Please set down, exactly, the line with "Given: Click the paragraph" and all lines that follow it through the end of the records below.

• Records from a data source:
■ ■ ■

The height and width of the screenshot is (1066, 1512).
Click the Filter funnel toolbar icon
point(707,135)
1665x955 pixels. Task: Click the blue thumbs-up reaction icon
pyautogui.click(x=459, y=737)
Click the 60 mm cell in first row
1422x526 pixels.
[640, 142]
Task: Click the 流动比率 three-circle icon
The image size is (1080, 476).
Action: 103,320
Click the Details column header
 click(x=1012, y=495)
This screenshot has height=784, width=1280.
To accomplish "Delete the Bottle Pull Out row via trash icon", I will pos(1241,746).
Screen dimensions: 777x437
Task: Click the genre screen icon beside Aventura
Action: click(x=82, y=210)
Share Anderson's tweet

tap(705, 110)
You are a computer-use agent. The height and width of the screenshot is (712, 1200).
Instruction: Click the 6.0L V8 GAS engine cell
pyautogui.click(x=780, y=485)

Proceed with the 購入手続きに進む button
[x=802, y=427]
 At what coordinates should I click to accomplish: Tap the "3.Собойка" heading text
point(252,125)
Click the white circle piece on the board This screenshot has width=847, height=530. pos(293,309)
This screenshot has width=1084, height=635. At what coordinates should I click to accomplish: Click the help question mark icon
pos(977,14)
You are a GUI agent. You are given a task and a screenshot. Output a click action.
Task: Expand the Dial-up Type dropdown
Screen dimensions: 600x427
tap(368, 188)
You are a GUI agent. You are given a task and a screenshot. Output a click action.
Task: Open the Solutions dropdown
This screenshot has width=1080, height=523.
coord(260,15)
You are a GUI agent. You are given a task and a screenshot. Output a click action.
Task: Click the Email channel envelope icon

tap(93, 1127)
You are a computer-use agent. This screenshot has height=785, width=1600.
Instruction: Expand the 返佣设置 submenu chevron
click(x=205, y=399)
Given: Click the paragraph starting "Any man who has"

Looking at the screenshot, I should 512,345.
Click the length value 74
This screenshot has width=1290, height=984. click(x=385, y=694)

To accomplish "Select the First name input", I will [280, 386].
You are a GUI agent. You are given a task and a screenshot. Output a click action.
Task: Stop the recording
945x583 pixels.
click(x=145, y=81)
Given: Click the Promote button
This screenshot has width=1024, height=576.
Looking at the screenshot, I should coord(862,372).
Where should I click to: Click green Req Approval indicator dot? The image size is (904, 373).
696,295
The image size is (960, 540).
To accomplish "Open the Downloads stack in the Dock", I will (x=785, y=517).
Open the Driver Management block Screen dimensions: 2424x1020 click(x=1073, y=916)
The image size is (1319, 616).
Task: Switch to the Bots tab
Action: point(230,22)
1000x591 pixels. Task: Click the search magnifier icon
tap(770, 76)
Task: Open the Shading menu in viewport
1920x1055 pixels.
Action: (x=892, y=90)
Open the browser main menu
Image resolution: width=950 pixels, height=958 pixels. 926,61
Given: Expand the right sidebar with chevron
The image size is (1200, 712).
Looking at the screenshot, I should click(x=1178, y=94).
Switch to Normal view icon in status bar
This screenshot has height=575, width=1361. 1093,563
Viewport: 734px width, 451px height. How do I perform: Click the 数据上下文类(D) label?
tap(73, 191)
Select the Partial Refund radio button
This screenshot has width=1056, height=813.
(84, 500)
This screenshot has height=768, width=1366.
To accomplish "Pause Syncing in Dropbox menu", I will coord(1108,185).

■ ■ ■

• Output for this exercise:
Given: Click the paragraph starting "Any man who has"

Looking at the screenshot, I should 512,345.
Click the length value 74
This screenshot has width=1290, height=984. click(x=385, y=694)

To accomplish "Select the First name input", I will [280, 386].
You are a GUI agent. You are given a task and a screenshot. Output a click action.
Task: Stop the recording
945x583 pixels.
click(x=145, y=81)
Given: Click the Promote button
This screenshot has width=1024, height=576.
Looking at the screenshot, I should coord(862,372).
Where should I click to: Click green Req Approval indicator dot? The image size is (904, 373).
696,295
The image size is (960, 540).
To accomplish "Open the Downloads stack in the Dock", I will (x=785, y=517).
Open the Driver Management block Screen dimensions: 2424x1020 click(x=1073, y=916)
The image size is (1319, 616).
Task: Switch to the Bots tab
Action: point(230,22)
1000x591 pixels. Task: Click the search magnifier icon
tap(770, 76)
Task: Open the Shading menu in viewport
1920x1055 pixels.
Action: (x=892, y=90)
Open the browser main menu
Image resolution: width=950 pixels, height=958 pixels. 926,61
Given: Expand the right sidebar with chevron
The image size is (1200, 712).
Looking at the screenshot, I should click(x=1178, y=94).
Switch to Normal view icon in status bar
This screenshot has height=575, width=1361. 1093,563
Viewport: 734px width, 451px height. How do I perform: Click the 数据上下文类(D) label?
tap(73, 191)
Select the Partial Refund radio button
This screenshot has width=1056, height=813.
(84, 500)
This screenshot has height=768, width=1366.
To accomplish "Pause Syncing in Dropbox menu", I will coord(1108,185).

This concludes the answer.